- _To do_
Below are entries. Copy exactly the lines running from the line that holds "The width and height of the screenshot is (476, 466)." to the line that holds "Open the GLM-5.1 model selector", with both ends included.

- _Given information_
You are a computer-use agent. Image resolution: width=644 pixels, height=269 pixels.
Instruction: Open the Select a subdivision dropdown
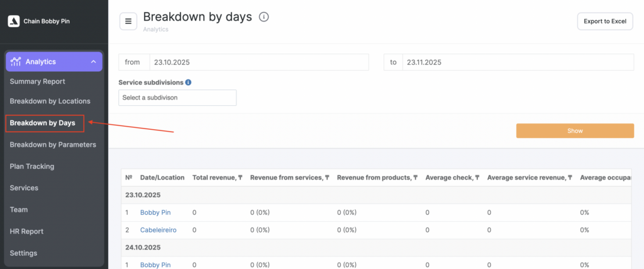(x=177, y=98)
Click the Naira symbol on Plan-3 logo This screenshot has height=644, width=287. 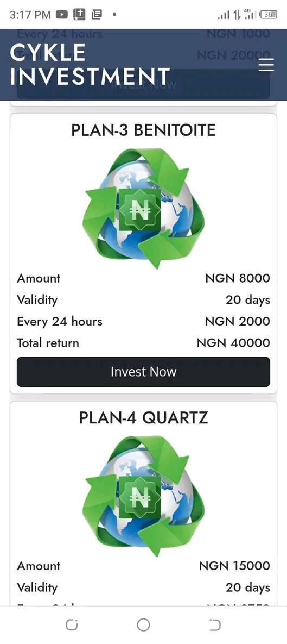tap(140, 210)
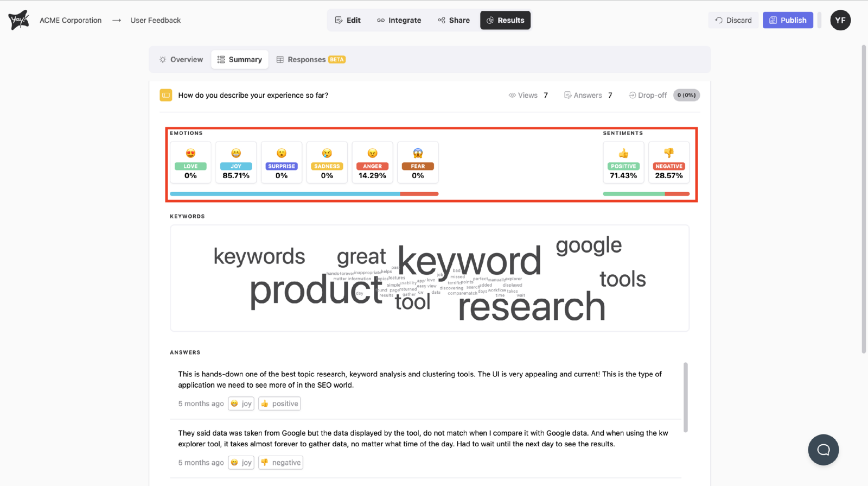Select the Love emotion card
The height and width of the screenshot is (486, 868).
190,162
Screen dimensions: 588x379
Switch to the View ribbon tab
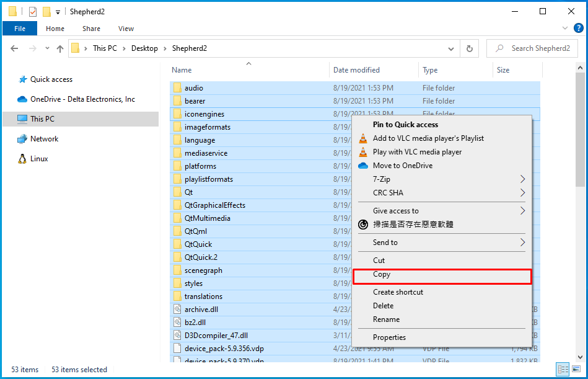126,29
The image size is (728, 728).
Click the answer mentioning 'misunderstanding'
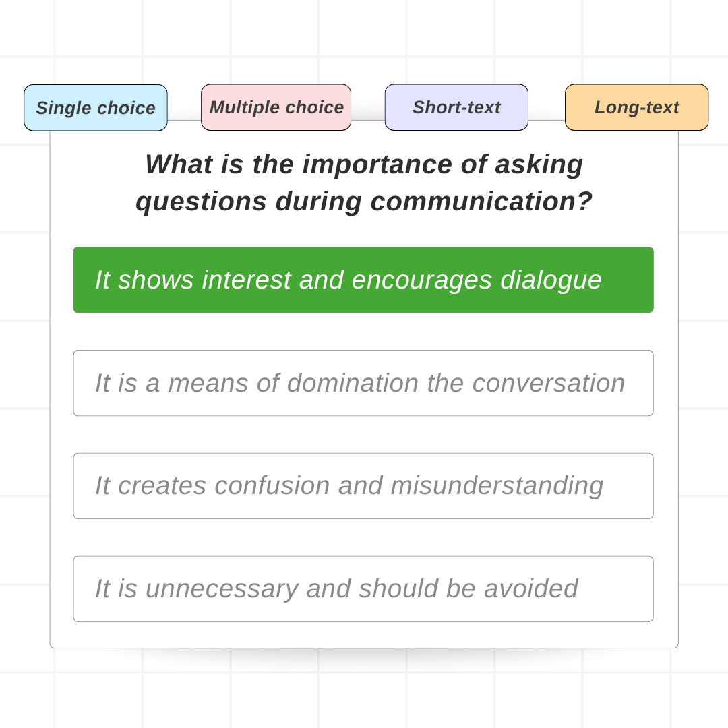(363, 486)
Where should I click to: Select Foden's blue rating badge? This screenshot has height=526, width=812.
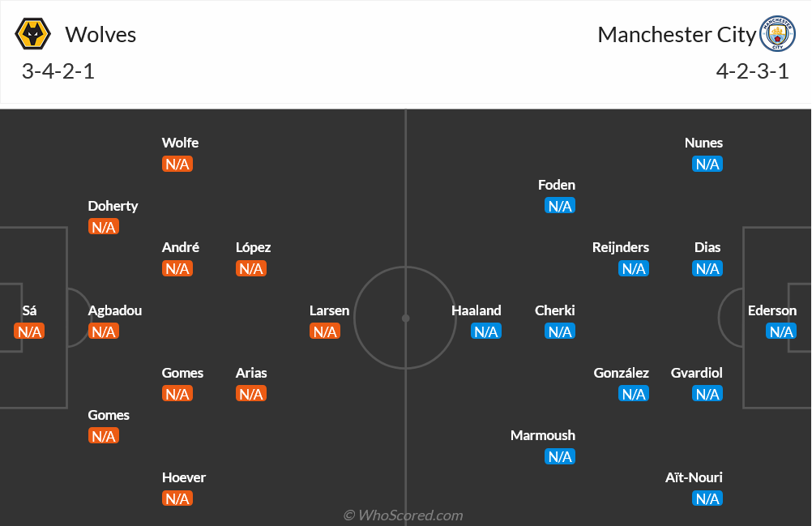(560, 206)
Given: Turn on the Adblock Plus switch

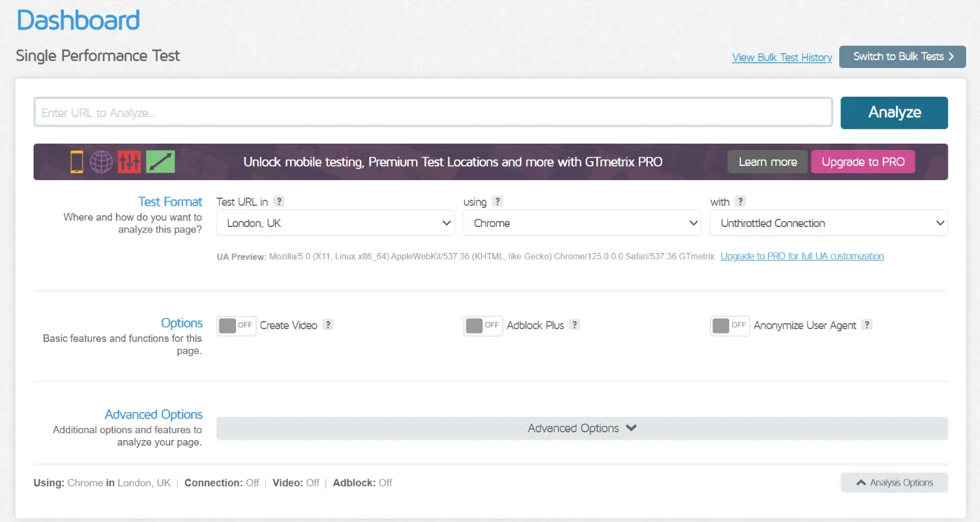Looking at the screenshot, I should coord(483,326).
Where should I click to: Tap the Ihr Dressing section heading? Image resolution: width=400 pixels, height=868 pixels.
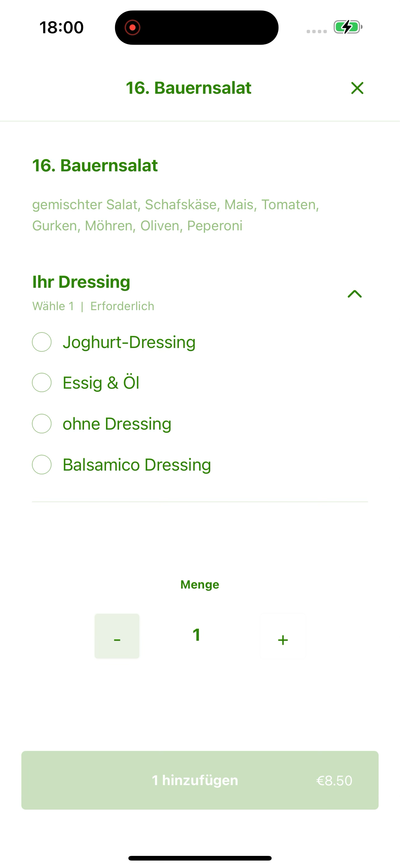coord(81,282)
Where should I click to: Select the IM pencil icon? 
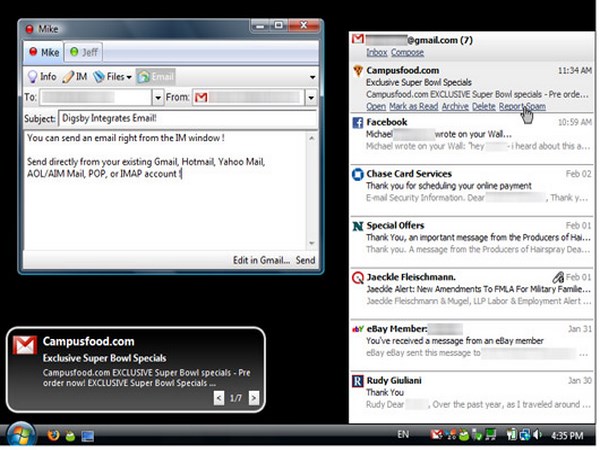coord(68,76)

==

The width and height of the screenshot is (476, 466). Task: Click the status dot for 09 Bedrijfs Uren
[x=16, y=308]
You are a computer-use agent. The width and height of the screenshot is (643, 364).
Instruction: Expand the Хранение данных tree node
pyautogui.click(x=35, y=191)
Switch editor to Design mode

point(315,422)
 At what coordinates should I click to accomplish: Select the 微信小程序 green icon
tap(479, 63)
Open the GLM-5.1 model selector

- _Answer section_
The width and height of the screenshot is (476, 466). Task: Click the status dot for 09 Bedrijfs Uren
[x=16, y=308]
You are a computer-use agent. The width and height of the screenshot is (643, 364).
Instruction: Expand the Хранение данных tree node
pyautogui.click(x=35, y=191)
Switch editor to Design mode

point(315,422)
 At what coordinates should I click to accomplish: Select the 微信小程序 green icon
tap(479, 63)
Open the GLM-5.1 model selector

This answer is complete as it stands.